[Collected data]
== Segment start ==

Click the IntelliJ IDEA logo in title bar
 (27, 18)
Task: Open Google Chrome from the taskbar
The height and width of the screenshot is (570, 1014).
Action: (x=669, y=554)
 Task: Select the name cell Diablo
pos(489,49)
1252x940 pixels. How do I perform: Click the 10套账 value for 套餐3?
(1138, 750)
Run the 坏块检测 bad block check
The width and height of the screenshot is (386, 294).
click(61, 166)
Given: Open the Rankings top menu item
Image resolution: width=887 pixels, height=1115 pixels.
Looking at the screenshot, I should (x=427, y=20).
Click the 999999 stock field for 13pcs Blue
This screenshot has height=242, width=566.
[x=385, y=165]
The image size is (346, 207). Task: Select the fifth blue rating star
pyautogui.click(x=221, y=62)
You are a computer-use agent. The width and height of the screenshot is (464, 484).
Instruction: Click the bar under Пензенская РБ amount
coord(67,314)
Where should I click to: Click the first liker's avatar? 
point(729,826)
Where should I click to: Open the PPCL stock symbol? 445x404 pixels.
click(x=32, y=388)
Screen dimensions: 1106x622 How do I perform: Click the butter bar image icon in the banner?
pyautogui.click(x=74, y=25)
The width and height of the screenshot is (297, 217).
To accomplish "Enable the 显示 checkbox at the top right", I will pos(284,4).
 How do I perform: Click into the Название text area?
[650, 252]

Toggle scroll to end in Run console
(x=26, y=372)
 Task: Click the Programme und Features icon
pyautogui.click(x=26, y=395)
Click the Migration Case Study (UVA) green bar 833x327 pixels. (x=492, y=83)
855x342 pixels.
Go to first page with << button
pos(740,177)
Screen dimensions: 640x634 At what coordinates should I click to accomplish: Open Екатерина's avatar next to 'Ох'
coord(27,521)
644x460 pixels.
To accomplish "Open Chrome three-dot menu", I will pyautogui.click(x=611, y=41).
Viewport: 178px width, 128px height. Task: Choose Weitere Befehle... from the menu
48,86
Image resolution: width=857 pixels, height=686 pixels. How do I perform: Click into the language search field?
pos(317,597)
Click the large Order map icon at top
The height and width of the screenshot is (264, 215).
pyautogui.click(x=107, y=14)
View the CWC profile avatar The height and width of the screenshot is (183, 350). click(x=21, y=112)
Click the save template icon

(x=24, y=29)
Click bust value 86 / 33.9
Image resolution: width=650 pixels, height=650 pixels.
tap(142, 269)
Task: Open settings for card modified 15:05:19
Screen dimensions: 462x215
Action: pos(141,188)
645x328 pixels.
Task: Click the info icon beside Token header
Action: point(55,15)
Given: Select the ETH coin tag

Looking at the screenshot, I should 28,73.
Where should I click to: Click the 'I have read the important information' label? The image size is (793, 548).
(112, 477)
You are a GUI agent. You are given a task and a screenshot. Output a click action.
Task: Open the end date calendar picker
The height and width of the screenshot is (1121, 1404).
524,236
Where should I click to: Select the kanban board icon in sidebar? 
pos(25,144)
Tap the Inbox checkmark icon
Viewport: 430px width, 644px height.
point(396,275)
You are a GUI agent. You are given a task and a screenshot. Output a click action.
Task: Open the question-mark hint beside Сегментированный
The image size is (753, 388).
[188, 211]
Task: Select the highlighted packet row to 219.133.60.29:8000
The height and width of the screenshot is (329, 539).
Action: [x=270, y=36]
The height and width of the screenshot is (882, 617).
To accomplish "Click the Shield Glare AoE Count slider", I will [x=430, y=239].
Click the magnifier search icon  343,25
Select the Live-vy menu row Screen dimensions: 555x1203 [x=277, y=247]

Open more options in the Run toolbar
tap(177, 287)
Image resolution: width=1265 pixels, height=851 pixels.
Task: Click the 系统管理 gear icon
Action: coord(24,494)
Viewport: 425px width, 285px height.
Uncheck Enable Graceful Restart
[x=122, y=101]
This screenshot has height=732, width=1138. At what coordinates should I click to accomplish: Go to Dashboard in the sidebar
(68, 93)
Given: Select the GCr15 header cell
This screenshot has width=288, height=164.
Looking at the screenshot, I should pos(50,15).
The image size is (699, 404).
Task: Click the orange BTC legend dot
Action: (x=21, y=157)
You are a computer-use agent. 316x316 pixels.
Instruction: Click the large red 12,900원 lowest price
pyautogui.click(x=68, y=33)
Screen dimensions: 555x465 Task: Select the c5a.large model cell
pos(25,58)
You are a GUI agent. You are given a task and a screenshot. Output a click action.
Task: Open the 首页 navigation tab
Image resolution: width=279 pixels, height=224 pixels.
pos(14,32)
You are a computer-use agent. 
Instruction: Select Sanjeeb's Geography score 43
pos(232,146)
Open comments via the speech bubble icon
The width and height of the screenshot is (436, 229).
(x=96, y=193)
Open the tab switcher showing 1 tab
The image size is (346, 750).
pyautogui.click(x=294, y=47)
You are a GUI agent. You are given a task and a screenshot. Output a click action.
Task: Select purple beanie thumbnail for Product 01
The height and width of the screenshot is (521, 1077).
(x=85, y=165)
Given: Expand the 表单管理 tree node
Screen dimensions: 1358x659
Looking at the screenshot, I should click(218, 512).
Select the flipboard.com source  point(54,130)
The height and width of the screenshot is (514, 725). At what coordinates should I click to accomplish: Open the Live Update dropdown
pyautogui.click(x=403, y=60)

== Segment end ==

INSTRUCTIONS FOR THE TASK |
Return a copy of each line in the entries that carries the string "Chrome".

ANSWER BOX |
Task: Open Google Chrome from the taskbar
To accomplish "Open Chrome three-dot menu", I will pyautogui.click(x=611, y=41).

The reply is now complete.